## MATERIAL FOR THIS EXERCISE
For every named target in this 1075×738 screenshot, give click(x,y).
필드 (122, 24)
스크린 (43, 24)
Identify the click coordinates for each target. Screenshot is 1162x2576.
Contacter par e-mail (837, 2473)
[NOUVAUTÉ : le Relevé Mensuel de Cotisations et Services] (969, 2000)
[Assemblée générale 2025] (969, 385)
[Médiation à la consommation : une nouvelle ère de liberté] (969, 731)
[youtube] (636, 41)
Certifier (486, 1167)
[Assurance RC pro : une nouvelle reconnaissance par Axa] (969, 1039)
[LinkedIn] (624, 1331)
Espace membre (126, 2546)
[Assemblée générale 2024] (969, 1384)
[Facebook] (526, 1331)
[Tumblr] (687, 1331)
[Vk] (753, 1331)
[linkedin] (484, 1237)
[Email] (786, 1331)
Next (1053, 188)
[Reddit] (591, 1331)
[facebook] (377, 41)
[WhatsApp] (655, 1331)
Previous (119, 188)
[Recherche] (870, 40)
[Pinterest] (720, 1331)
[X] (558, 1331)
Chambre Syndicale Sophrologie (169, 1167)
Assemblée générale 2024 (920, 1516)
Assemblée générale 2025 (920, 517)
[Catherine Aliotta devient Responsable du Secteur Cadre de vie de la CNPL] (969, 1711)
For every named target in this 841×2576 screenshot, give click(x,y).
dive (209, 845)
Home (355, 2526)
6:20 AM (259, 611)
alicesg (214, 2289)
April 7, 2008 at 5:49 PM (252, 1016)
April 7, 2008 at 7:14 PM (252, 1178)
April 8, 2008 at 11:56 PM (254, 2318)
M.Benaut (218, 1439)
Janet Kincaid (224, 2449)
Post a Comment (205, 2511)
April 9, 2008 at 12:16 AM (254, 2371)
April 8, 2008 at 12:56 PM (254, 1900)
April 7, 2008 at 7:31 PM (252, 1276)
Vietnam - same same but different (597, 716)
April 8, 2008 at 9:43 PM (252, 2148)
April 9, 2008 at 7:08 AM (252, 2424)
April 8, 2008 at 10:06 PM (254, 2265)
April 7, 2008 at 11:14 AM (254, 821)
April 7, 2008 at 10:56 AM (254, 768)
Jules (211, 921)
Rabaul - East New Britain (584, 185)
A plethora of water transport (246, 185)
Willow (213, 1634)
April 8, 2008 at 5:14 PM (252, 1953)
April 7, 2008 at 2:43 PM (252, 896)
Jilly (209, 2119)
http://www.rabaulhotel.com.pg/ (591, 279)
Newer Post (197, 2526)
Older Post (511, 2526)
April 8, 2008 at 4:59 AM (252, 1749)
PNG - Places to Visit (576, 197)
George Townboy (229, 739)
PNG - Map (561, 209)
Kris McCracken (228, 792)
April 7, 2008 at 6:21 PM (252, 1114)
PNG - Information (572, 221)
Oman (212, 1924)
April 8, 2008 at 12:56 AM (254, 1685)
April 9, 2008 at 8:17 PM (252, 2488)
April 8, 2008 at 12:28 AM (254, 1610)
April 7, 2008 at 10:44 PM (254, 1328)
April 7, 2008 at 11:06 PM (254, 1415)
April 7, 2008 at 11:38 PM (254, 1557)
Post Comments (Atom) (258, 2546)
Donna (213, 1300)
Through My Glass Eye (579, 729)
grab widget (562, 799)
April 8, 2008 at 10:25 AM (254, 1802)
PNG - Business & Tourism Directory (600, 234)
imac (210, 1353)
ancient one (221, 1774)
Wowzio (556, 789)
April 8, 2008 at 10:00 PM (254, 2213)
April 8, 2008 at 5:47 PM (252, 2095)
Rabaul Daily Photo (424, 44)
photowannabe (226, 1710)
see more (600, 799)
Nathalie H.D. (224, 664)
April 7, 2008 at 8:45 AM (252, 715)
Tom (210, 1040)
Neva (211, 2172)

## SET TASK
Copy the material from the very beginning through the line containing "[Assemblée générale 2025] (969, 385)", that line included, reproducing each line without any change.

## WORKED ANSWER
For every named target in this 1075×738 screenshot, give click(x,y).
필드 (122, 24)
스크린 (43, 24)
Identify the click coordinates for each target. Screenshot is 1162x2576.
Contacter par e-mail (837, 2473)
[NOUVAUTÉ : le Relevé Mensuel de Cotisations et Services] (969, 2000)
[Assemblée générale 2025] (969, 385)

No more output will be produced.